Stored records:
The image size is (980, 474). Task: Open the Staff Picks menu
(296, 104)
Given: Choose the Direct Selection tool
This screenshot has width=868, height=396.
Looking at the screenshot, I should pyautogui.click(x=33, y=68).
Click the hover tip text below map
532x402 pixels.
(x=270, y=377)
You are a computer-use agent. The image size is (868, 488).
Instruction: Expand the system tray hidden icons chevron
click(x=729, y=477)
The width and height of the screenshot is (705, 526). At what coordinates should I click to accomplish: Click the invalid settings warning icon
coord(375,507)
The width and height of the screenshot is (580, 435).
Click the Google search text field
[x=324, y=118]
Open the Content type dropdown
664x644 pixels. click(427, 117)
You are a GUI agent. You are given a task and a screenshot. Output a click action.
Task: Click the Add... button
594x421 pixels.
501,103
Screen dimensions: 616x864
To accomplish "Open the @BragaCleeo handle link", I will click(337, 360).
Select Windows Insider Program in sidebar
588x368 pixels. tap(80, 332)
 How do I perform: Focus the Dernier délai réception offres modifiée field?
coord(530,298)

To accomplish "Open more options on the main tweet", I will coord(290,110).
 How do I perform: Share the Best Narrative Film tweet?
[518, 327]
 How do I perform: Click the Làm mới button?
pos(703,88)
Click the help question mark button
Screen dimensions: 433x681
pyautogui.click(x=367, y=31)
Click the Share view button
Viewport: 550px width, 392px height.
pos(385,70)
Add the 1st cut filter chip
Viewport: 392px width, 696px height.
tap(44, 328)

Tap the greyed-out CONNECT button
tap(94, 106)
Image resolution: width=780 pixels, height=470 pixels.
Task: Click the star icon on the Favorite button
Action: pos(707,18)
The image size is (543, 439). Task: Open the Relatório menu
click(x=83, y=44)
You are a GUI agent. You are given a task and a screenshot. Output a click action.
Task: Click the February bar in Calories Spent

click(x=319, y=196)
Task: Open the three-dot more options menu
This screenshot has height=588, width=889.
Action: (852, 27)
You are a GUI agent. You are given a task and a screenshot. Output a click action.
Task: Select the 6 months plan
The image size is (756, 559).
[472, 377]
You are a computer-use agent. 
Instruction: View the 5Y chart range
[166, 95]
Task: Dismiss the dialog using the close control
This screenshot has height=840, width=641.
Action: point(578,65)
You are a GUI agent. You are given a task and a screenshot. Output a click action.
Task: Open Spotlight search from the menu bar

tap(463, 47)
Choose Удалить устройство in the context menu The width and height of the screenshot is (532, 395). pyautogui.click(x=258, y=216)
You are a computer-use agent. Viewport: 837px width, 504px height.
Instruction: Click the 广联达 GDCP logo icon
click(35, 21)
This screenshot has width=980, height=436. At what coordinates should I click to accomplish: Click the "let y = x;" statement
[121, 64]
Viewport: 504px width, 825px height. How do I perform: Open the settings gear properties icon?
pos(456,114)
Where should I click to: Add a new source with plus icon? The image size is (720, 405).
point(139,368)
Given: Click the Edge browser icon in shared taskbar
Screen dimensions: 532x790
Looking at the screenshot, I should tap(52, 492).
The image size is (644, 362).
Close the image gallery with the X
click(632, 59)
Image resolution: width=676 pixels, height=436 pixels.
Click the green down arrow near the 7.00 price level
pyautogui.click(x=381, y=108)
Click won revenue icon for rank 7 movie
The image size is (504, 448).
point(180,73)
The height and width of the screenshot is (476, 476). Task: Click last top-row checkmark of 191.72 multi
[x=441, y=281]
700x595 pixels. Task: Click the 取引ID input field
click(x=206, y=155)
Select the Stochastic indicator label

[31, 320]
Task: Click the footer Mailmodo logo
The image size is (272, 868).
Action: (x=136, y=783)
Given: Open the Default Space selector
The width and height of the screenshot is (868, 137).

* [Your goal]
Output the line holding "Task: Dismiss the", then every later line through the end of the records above, exactly as given and nothing else.

* [Solved problem]
Task: Dismiss the dialog using the close control
This screenshot has height=840, width=641.
Action: point(578,65)
You are a GUI agent. You are given a task and a screenshot. Output a click action.
Task: Open Spotlight search from the menu bar

tap(463, 47)
Choose Удалить устройство in the context menu The width and height of the screenshot is (532, 395). pyautogui.click(x=258, y=216)
You are a computer-use agent. Viewport: 837px width, 504px height.
Instruction: Click the 广联达 GDCP logo icon
click(35, 21)
This screenshot has width=980, height=436. At what coordinates should I click to accomplish: Click the "let y = x;" statement
[121, 64]
Viewport: 504px width, 825px height. How do I perform: Open the settings gear properties icon?
pos(456,114)
Where should I click to: Add a new source with plus icon? The image size is (720, 405).
point(139,368)
Given: Click the Edge browser icon in shared taskbar
Screen dimensions: 532x790
Looking at the screenshot, I should tap(52, 492).
The image size is (644, 362).
Close the image gallery with the X
click(632, 59)
Image resolution: width=676 pixels, height=436 pixels.
Click the green down arrow near the 7.00 price level
pyautogui.click(x=381, y=108)
Click won revenue icon for rank 7 movie
The image size is (504, 448).
point(180,73)
The height and width of the screenshot is (476, 476). Task: Click last top-row checkmark of 191.72 multi
[x=441, y=281]
700x595 pixels. Task: Click the 取引ID input field
click(x=206, y=155)
Select the Stochastic indicator label

[31, 320]
Task: Click the footer Mailmodo logo
The image size is (272, 868).
Action: (x=136, y=783)
Given: Open the Default Space selector
The width and height of the screenshot is (868, 137).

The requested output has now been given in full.